Los Angeles-based designer Kim Colwell has a transformational approach to interior design—one that intricately weaves together environmental psychology and the principles of feng shui. Rooted in her early experiences within her grandparents’ historic home and influenced by her mother’s background as a shaman and therapist, Colwell’s design philosophy revolves around understanding how environments shape human development and what interior designers can do about it. She calls it design therapy.
In a compelling discussion with DNN Editor in Chief Courtney Porter on this week’s episode of Disruptive Design, Colwell delves into the transformative aspects of design, intertwining psychology, set design, and shamanism. Reflecting on her methodology, Colwell emphasizes the importance of objectivity in her approach. By asking clients probing questions about their self-perception rather than designing for their professional persona, she aims to bridge the gap between their true selves and their existing environments.
Designing from a place of insecurity
Colwell’s design therapy sessions often focus on dismantling the societal roles individuals feel compelled to play in society, which, in turn, impacts what they think they need to have in their homes. She advocates for spaces that authentically represent the inhabitants, rejecting trends and instead prioritizing comfort and personal identity. Drawing parallels between interior and set design from her theater background, she emphasizes the significance of altering environments to influence happiness levels, behavior, and personal development.
Understanding how interior designers can use design psychology
Environmental psychology can be a critical tool guiding interior designers in crafting spaces that foster positive human experiences. This interdisciplinary field explores the intricate relationship between individuals and their physical surroundings, elucidating how design elements impact emotions, behavior, and overall well-being.
For interior designers, integrating principles from environmental psychology can be instrumental in curating spaces that promote productivity, relaxation, and social interaction. Concepts like biophilia, centered on infusing natural elements into indoor spaces, and attention restoration theory, focused on stress reduction through restorative environments, serve as guiding principles for designers seeking to create psychologically supportive spaces.

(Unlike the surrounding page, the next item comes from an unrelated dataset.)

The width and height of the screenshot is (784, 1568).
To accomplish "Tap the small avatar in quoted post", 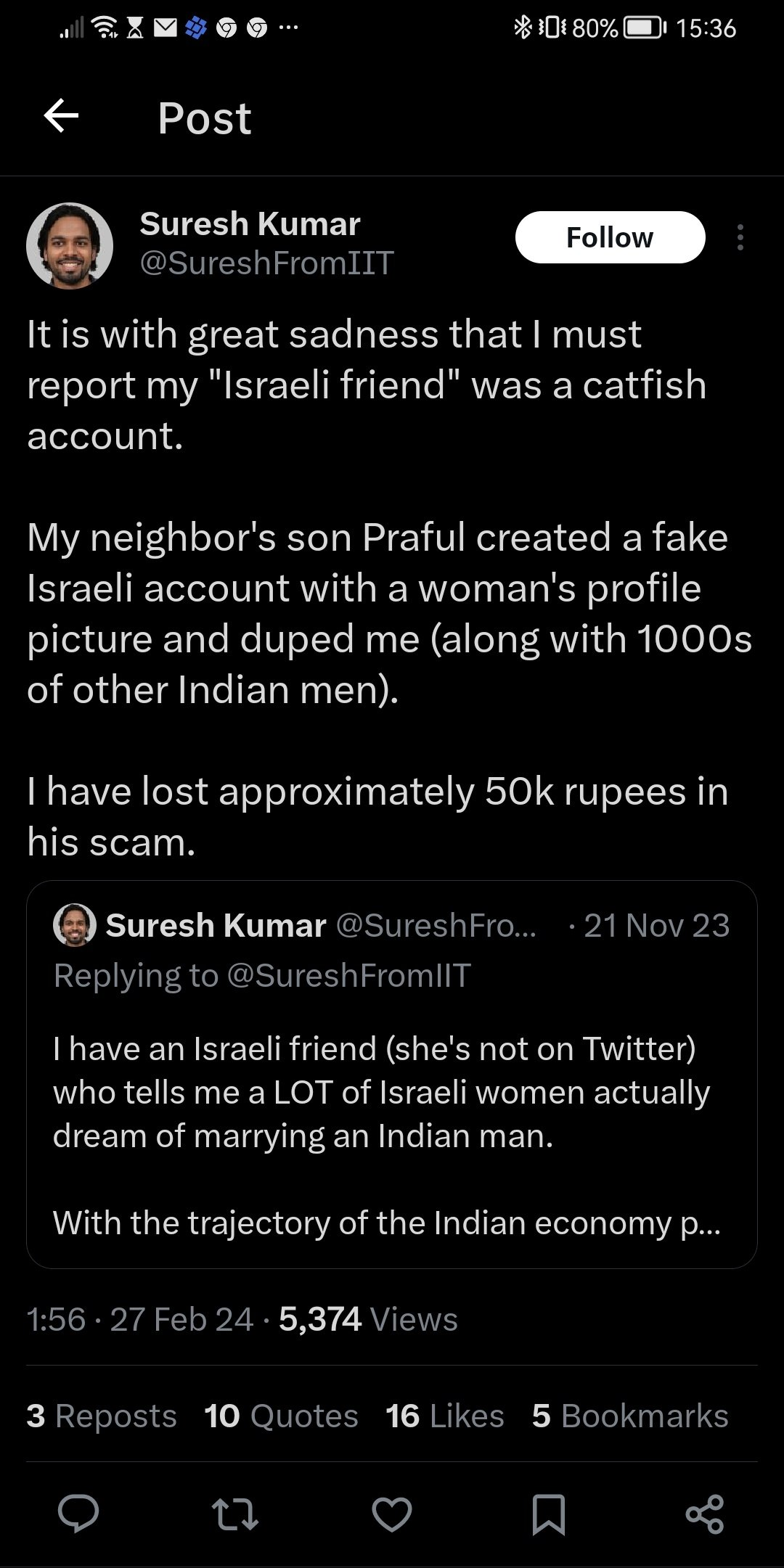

Considerations of spatial layout and ergonomics tailored to psychological needs, including privacy and social interaction zones, enable designers to cater to diverse human behaviors and preferences. Ultimately, environmental psychology stands as a vital framework empowering designers to not only aesthetically please but also nurture the well-being and psychological fulfillment of the occupants of a space. Through this holistic approach, designers like Kim Colwell exemplify the transformative power of design rooted in psychology.